___ Material provided ___

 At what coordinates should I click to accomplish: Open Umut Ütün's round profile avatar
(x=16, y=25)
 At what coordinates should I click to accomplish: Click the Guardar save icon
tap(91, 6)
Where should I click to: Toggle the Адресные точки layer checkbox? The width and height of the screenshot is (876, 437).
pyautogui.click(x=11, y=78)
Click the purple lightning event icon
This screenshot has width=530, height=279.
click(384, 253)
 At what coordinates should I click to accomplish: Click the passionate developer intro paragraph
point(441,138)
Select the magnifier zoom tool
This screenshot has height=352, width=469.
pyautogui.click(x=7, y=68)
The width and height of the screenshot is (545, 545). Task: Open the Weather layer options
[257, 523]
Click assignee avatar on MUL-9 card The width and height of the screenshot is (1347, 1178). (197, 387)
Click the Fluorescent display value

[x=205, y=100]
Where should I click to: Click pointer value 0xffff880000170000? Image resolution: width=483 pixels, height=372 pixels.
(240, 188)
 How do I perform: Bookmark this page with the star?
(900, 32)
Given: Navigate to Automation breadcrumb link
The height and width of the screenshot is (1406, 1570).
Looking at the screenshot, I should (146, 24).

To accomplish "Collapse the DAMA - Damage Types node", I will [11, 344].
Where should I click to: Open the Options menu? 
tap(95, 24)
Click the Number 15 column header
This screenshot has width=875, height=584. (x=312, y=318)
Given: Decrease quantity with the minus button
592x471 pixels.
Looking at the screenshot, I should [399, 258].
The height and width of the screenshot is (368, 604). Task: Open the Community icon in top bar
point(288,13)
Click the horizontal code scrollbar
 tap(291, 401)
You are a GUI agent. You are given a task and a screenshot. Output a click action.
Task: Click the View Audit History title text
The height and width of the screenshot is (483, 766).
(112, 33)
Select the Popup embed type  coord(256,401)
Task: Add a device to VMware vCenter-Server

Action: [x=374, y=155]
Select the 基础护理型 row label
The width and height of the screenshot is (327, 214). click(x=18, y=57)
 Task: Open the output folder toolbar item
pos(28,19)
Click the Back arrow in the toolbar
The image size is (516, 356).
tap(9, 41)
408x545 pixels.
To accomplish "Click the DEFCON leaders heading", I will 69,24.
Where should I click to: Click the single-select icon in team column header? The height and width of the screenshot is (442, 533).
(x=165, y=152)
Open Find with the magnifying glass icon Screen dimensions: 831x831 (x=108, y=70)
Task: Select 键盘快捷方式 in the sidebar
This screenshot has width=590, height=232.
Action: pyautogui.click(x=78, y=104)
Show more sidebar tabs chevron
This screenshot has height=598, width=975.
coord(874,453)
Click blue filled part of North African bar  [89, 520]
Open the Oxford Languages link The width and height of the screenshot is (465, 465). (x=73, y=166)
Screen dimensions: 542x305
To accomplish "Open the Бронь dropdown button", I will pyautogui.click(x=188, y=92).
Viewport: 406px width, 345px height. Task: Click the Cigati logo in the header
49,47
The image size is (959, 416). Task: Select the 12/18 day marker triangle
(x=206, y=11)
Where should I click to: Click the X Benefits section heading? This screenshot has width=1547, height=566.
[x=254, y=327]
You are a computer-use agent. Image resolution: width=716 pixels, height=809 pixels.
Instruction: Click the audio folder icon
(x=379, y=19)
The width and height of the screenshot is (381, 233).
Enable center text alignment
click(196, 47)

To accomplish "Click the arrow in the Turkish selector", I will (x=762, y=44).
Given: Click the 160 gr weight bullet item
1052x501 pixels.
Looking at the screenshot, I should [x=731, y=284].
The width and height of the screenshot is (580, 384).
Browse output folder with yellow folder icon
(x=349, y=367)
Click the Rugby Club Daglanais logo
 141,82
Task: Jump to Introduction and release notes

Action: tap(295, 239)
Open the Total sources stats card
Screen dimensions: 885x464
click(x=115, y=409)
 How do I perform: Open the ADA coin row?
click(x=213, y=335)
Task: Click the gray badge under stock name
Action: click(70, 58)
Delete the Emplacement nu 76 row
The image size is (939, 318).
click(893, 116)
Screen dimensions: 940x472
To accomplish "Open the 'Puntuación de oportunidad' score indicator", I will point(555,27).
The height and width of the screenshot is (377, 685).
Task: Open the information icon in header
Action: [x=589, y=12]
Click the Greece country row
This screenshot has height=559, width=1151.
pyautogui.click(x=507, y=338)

___

Exercise: Return each entry exactly. Leave none out.

Final answer:
 At what coordinates should I click to accomplish: Open Umut Ütün's round profile avatar
(x=16, y=25)
 At what coordinates should I click to accomplish: Click the Guardar save icon
tap(91, 6)
Where should I click to: Toggle the Адресные точки layer checkbox? The width and height of the screenshot is (876, 437).
pyautogui.click(x=11, y=78)
Click the purple lightning event icon
This screenshot has width=530, height=279.
click(384, 253)
 At what coordinates should I click to accomplish: Click the passionate developer intro paragraph
point(441,138)
Select the magnifier zoom tool
This screenshot has height=352, width=469.
pyautogui.click(x=7, y=68)
The width and height of the screenshot is (545, 545). Task: Open the Weather layer options
[257, 523]
Click assignee avatar on MUL-9 card The width and height of the screenshot is (1347, 1178). (197, 387)
Click the Fluorescent display value

[x=205, y=100]
Where should I click to: Click pointer value 0xffff880000170000? Image resolution: width=483 pixels, height=372 pixels.
(240, 188)
 How do I perform: Bookmark this page with the star?
(900, 32)
Given: Navigate to Automation breadcrumb link
The height and width of the screenshot is (1406, 1570).
Looking at the screenshot, I should (146, 24).

To accomplish "Collapse the DAMA - Damage Types node", I will [11, 344].
Where should I click to: Open the Options menu? 
tap(95, 24)
Click the Number 15 column header
This screenshot has width=875, height=584. (x=312, y=318)
Given: Decrease quantity with the minus button
592x471 pixels.
Looking at the screenshot, I should [399, 258].
The height and width of the screenshot is (368, 604). Task: Open the Community icon in top bar
point(288,13)
Click the horizontal code scrollbar
 tap(291, 401)
You are a GUI agent. You are given a task and a screenshot. Output a click action.
Task: Click the View Audit History title text
The height and width of the screenshot is (483, 766).
(112, 33)
Select the Popup embed type  coord(256,401)
Task: Add a device to VMware vCenter-Server

Action: [x=374, y=155]
Select the 基础护理型 row label
The width and height of the screenshot is (327, 214). click(x=18, y=57)
 Task: Open the output folder toolbar item
pos(28,19)
Click the Back arrow in the toolbar
The image size is (516, 356).
tap(9, 41)
408x545 pixels.
To accomplish "Click the DEFCON leaders heading", I will 69,24.
Where should I click to: Click the single-select icon in team column header? The height and width of the screenshot is (442, 533).
(x=165, y=152)
Open Find with the magnifying glass icon Screen dimensions: 831x831 (x=108, y=70)
Task: Select 键盘快捷方式 in the sidebar
This screenshot has width=590, height=232.
Action: pyautogui.click(x=78, y=104)
Show more sidebar tabs chevron
This screenshot has height=598, width=975.
coord(874,453)
Click blue filled part of North African bar  [89, 520]
Open the Oxford Languages link The width and height of the screenshot is (465, 465). (x=73, y=166)
Screen dimensions: 542x305
To accomplish "Open the Бронь dropdown button", I will pyautogui.click(x=188, y=92).
Viewport: 406px width, 345px height. Task: Click the Cigati logo in the header
49,47
The image size is (959, 416). Task: Select the 12/18 day marker triangle
(x=206, y=11)
Where should I click to: Click the X Benefits section heading? This screenshot has width=1547, height=566.
[x=254, y=327]
You are a computer-use agent. Image resolution: width=716 pixels, height=809 pixels.
Instruction: Click the audio folder icon
(x=379, y=19)
The width and height of the screenshot is (381, 233).
Enable center text alignment
click(196, 47)

To accomplish "Click the arrow in the Turkish selector", I will (x=762, y=44).
Given: Click the 160 gr weight bullet item
1052x501 pixels.
Looking at the screenshot, I should [x=731, y=284].
The width and height of the screenshot is (580, 384).
Browse output folder with yellow folder icon
(x=349, y=367)
Click the Rugby Club Daglanais logo
 141,82
Task: Jump to Introduction and release notes

Action: tap(295, 239)
Open the Total sources stats card
Screen dimensions: 885x464
click(x=115, y=409)
 How do I perform: Open the ADA coin row?
click(x=213, y=335)
Task: Click the gray badge under stock name
Action: click(70, 58)
Delete the Emplacement nu 76 row
The image size is (939, 318).
click(893, 116)
Screen dimensions: 940x472
To accomplish "Open the 'Puntuación de oportunidad' score indicator", I will point(555,27).
The height and width of the screenshot is (377, 685).
Task: Open the information icon in header
Action: [x=589, y=12]
Click the Greece country row
This screenshot has height=559, width=1151.
pyautogui.click(x=507, y=338)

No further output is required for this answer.